È del tutto normale, e in sé non riprovevole. Il guaio è che chiunque debba «farsi notare» nel web, per vendere notizie, servizi (camere in affitto, auto a noleggio o biglietteria che siano) o cercare voti, pur di farsi «beccare» dai motori di ricerca tende a utilizzare questo tipo di «parole-chiave» semplici, banali e popolari. A causa di questo meccanismo, il web finisce con l’attrarre tutto, inesorabilmente, verso il banale e l’ovvio, perché la legge dei grandi numeri vi domina strapotente.

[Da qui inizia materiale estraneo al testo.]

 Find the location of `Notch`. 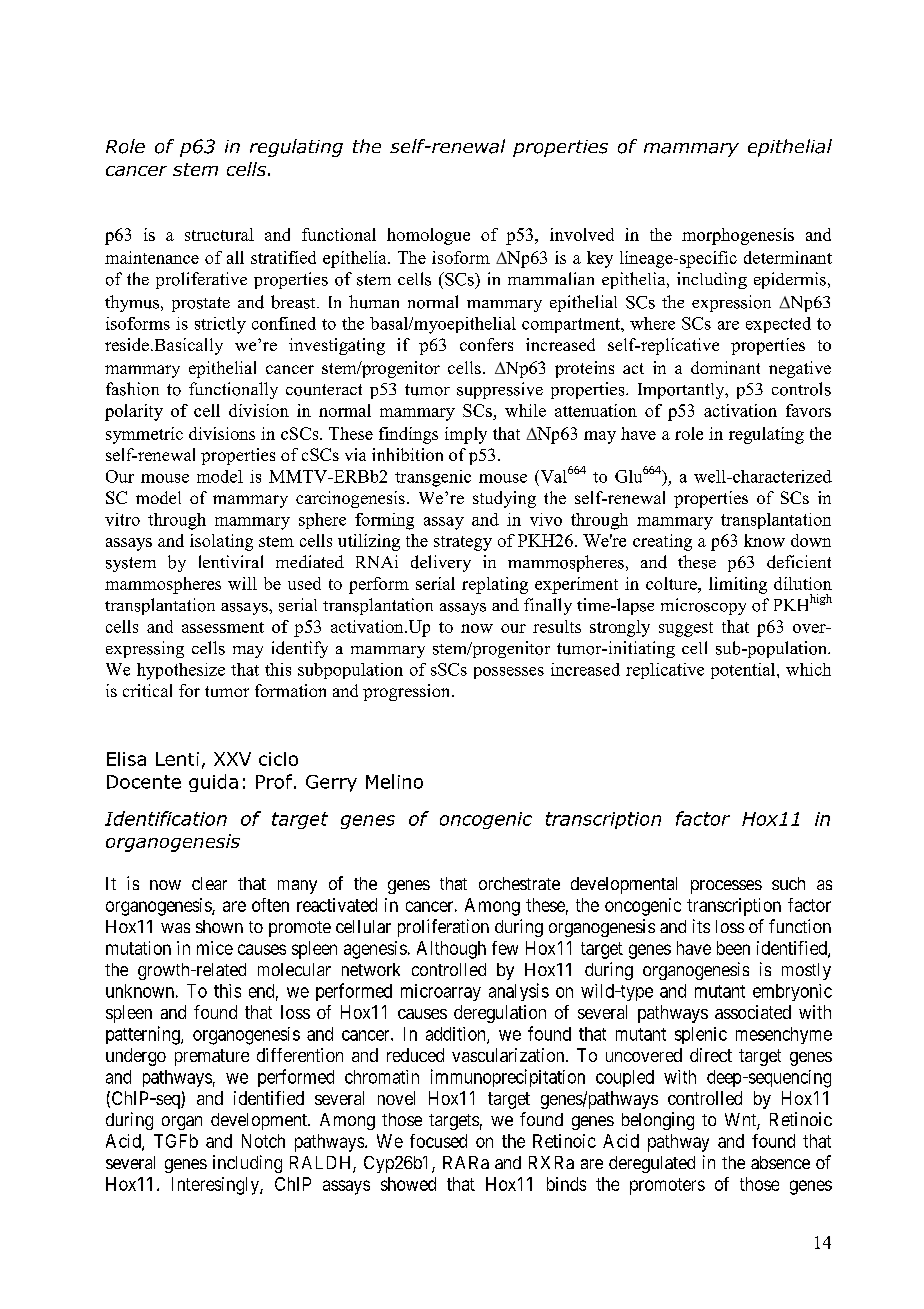

Notch is located at coordinates (263, 1141).
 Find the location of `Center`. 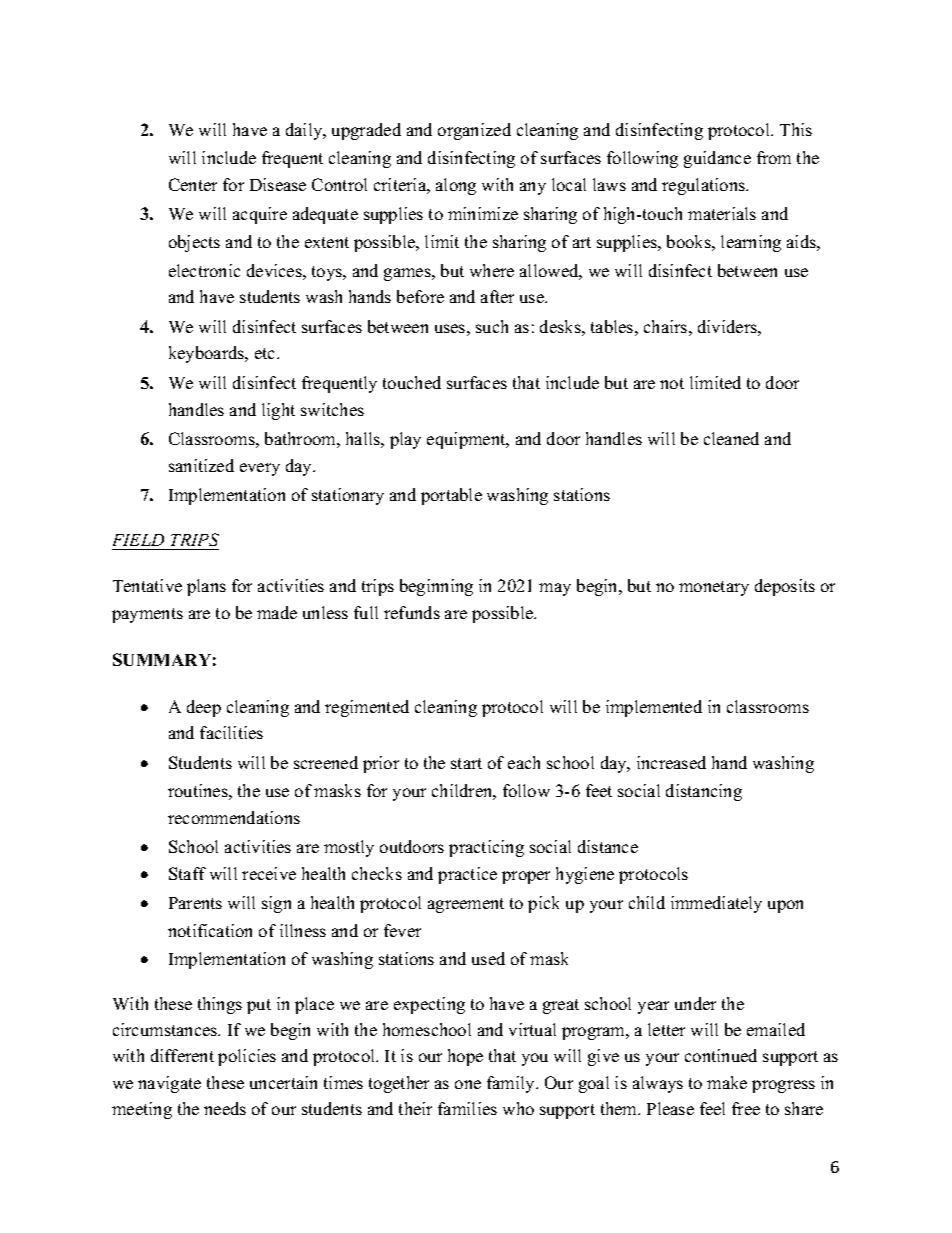

Center is located at coordinates (193, 184).
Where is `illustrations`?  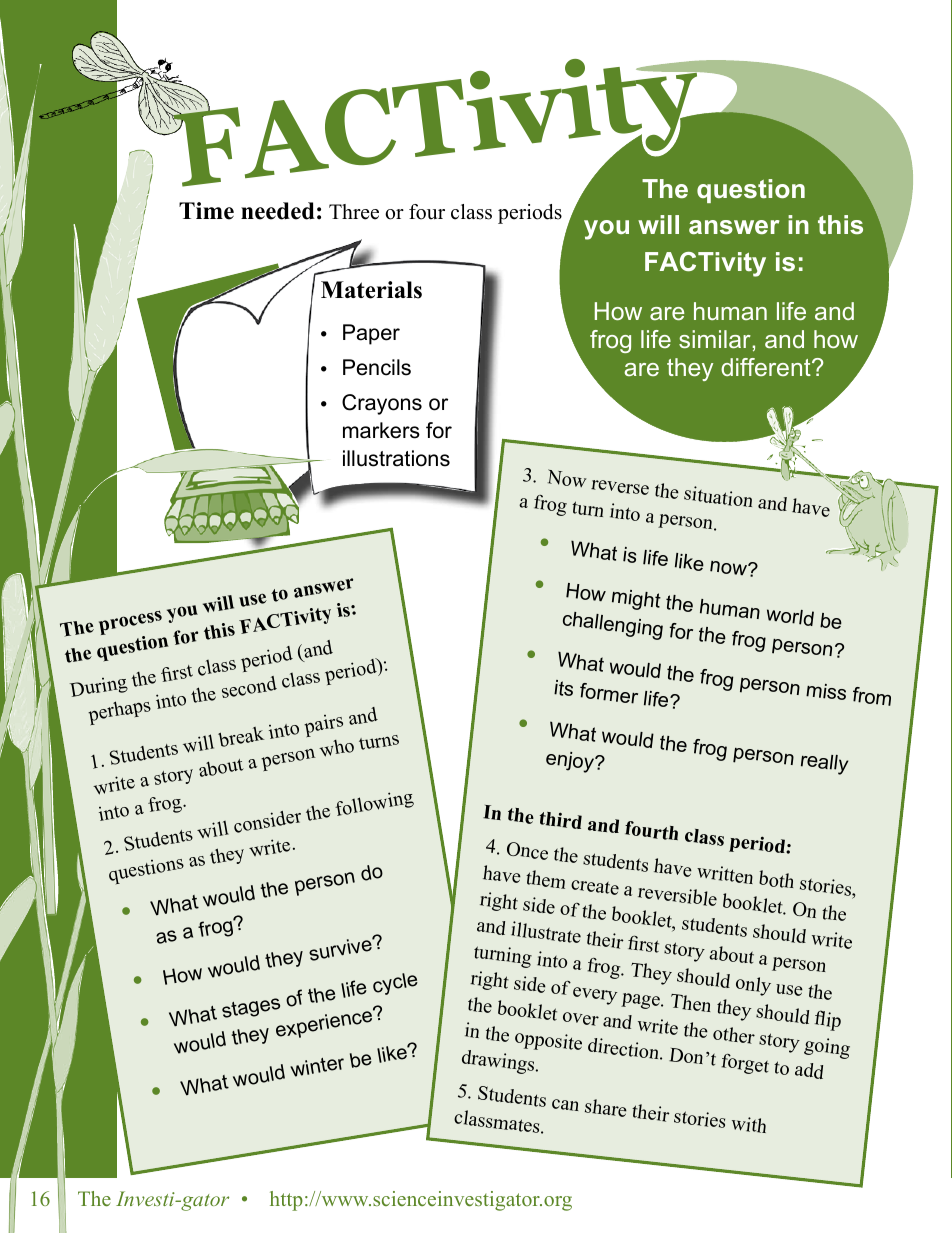 illustrations is located at coordinates (396, 458).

Già la tv commerciale, in nome dell’audience, aveva «svaccato». Ma quel tipo di audience non era così potente sulle scelte di programmazione. In parte si assecondava la domanda, in parte si tentava di «formarla». Sul web non è più così.
Alla vigilia di ogni tornata elettorale, ci si dovrebbe interrogare su come questo fenomeno incroci la politica e l’informazione e su come il livellamento verso il basso del dibattito, indotto dal dominio del web, stia deteriorando la qualità della nostra democrazia.